What you are asked to do >> Present the part of the records below that opens with the line containing "Identify the location of More" and closes with the line containing "Score section, current" as a Markdown table with the columns Row and Line, numbering each line and leaving out blank lines.

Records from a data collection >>
□ □ □

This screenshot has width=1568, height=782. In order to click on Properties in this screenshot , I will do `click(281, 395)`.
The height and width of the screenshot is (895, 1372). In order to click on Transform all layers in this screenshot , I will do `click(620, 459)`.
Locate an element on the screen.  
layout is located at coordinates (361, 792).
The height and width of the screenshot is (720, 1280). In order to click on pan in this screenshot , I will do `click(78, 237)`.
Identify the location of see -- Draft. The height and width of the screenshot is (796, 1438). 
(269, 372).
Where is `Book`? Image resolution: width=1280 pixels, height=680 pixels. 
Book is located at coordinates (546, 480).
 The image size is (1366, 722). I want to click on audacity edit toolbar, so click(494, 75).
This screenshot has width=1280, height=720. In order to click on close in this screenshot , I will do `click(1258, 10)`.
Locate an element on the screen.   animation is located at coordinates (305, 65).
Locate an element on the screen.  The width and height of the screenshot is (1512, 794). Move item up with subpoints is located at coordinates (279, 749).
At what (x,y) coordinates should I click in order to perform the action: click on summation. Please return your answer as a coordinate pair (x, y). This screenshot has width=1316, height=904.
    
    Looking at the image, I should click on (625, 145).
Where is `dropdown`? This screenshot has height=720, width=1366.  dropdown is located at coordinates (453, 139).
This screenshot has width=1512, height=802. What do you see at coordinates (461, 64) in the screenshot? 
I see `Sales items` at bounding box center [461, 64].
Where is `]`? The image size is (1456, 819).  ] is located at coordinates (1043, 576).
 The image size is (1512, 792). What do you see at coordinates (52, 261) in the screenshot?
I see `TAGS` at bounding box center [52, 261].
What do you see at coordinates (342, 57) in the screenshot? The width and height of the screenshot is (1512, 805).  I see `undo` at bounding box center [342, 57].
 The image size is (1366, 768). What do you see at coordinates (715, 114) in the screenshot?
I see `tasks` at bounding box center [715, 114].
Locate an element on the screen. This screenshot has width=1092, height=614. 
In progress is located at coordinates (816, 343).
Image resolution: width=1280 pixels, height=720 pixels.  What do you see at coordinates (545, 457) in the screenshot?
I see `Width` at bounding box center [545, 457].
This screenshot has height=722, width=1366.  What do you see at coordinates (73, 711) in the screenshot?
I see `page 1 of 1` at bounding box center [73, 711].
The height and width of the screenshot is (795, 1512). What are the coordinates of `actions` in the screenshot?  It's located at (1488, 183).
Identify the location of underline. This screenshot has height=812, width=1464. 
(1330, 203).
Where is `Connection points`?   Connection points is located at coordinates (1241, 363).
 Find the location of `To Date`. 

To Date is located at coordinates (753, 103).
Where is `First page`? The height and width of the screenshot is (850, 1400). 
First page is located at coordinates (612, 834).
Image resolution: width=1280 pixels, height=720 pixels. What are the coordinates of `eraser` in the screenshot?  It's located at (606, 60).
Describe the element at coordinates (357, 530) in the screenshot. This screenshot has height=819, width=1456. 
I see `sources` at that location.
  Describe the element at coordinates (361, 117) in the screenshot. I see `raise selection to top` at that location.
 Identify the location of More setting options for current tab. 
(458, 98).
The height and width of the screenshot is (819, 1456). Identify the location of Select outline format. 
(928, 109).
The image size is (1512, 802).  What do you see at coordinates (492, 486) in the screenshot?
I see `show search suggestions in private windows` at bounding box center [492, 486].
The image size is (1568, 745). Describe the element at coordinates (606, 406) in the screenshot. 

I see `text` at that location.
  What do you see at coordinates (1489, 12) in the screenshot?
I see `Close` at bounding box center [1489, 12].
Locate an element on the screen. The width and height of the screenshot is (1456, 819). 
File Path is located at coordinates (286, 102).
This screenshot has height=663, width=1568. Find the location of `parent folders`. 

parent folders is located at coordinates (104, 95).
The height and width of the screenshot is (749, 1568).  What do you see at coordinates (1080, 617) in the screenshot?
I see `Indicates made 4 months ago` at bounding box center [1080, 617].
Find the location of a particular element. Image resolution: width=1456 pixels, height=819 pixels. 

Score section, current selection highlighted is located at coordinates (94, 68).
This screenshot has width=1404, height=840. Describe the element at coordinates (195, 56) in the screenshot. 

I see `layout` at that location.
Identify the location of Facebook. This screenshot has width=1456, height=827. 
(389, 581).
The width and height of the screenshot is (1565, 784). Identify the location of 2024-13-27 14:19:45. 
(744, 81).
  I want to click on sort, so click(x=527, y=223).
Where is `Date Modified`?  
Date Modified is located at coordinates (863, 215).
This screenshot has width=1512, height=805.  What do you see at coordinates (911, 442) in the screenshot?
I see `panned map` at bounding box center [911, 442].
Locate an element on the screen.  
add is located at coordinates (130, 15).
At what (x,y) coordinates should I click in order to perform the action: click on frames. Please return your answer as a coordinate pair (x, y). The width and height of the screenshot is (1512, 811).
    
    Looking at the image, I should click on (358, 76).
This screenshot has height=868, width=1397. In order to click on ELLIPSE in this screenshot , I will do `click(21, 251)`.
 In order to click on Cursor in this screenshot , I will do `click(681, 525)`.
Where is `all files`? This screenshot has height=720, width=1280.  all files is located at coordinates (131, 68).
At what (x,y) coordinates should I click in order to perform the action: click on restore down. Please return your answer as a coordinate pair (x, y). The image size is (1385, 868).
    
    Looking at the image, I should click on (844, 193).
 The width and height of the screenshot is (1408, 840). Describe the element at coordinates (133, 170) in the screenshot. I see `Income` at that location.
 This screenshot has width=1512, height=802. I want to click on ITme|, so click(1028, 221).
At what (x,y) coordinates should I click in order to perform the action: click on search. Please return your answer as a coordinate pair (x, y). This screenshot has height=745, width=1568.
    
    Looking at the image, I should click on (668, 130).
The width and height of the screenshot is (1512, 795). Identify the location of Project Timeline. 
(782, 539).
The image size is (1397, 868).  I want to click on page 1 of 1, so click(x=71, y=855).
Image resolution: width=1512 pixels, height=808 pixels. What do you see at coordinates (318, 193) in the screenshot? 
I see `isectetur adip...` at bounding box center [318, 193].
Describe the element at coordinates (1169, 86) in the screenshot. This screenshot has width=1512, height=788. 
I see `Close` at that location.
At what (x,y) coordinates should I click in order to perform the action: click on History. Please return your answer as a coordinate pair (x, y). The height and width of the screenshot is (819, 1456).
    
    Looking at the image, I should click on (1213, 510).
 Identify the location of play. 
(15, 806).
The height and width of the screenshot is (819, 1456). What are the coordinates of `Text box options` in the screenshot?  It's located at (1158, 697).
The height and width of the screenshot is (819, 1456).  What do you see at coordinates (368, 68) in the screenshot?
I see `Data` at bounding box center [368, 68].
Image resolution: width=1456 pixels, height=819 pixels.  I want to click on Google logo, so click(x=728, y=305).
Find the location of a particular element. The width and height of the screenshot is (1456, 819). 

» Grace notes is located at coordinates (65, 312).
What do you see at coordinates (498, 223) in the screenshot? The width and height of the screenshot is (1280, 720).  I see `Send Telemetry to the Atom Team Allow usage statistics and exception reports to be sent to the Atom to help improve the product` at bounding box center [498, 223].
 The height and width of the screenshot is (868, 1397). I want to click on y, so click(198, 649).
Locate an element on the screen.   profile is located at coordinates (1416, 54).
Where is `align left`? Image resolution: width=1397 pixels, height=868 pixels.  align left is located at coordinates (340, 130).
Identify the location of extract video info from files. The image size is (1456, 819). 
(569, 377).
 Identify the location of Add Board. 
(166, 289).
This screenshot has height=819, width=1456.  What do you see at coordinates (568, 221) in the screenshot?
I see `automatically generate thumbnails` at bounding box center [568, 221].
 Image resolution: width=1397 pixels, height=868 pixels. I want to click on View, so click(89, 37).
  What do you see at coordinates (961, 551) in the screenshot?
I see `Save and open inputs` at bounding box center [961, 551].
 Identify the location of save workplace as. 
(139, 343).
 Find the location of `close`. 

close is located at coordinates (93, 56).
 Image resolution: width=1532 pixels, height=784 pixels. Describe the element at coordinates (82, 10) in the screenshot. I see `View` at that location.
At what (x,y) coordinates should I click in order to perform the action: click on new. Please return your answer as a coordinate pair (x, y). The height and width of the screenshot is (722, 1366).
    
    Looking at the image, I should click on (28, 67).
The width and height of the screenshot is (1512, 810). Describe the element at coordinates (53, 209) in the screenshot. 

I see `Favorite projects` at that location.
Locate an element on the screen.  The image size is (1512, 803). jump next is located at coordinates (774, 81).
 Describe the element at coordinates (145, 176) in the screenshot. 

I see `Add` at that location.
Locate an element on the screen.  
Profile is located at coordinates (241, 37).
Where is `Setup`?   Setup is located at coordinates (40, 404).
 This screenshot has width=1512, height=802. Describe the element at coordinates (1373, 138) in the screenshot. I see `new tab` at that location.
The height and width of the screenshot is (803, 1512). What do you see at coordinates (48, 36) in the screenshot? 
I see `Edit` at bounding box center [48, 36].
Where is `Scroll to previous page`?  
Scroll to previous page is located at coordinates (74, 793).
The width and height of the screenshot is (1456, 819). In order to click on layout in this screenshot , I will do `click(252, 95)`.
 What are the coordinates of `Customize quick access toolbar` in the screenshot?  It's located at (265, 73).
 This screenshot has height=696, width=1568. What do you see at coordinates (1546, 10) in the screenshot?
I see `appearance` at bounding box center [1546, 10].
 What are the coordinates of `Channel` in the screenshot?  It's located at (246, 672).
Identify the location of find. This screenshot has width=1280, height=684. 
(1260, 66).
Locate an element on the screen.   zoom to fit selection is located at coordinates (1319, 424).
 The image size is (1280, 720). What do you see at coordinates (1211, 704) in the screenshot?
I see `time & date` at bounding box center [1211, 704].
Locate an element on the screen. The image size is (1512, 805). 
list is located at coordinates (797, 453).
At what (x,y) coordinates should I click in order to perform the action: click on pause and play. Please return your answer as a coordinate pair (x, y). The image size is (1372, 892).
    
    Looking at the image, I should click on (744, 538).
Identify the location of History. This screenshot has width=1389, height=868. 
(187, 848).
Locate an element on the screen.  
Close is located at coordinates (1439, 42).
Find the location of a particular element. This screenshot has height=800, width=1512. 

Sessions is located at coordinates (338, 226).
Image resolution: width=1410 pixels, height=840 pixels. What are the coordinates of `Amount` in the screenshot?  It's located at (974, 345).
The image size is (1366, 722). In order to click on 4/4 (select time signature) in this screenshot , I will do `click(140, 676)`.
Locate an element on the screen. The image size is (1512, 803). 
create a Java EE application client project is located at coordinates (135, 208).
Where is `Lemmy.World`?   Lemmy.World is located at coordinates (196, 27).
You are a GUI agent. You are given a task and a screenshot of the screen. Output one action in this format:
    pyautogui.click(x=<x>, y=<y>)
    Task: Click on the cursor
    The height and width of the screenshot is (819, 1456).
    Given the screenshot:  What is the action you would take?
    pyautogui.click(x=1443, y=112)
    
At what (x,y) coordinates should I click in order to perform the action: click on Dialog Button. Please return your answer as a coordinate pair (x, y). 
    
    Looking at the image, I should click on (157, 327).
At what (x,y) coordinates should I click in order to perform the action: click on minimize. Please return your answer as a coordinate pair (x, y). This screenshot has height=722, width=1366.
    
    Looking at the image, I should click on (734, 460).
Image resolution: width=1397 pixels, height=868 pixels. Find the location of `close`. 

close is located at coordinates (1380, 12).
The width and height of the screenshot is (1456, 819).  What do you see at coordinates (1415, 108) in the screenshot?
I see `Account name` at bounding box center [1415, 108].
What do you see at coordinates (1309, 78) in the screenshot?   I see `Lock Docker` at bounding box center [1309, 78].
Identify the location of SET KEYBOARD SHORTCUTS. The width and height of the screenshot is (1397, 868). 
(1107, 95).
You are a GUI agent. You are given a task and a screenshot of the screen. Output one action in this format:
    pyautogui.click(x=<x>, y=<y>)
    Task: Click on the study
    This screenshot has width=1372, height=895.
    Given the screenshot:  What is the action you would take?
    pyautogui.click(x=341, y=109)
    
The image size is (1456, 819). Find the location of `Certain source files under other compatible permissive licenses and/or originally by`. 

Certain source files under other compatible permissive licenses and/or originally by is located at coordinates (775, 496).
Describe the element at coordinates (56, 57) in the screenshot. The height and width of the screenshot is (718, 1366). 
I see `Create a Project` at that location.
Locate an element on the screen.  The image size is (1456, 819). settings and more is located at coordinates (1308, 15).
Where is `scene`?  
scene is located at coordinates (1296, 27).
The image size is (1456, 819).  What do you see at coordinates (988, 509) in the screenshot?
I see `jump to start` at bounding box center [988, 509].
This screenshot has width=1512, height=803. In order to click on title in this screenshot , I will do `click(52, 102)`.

□ □ □

Answer to the problem >>
| Row | Line |
|---|---|
| 1 |  Identify the location of More setting options for current tab.  |
| 2 | (458, 98). |
| 3 | The height and width of the screenshot is (819, 1456). Identify the location of Select outline format.  |
| 4 | (928, 109). |
| 5 | The image size is (1512, 802).  What do you see at coordinates (492, 486) in the screenshot? |
| 6 | I see `show search suggestions in private windows` at bounding box center [492, 486]. |
| 7 | The image size is (1568, 745). Describe the element at coordinates (606, 406) in the screenshot.  |
| 8 | I see `text` at that location. |
| 9 |   What do you see at coordinates (1489, 12) in the screenshot? |
| 10 | I see `Close` at bounding box center [1489, 12]. |
| 11 | Locate an element on the screen. The width and height of the screenshot is (1456, 819).  |
| 12 | File Path is located at coordinates (286, 102). |
| 13 | This screenshot has height=663, width=1568. Find the location of `parent folders`.  |
| 14 | parent folders is located at coordinates (104, 95). |
| 15 | The height and width of the screenshot is (749, 1568).  What do you see at coordinates (1080, 617) in the screenshot? |
| 16 | I see `Indicates made 4 months ago` at bounding box center [1080, 617]. |
| 17 | Find the location of a particular element. Image resolution: width=1456 pixels, height=819 pixels.  |
| 18 | Score section, current selection highlighted is located at coordinates (94, 68). |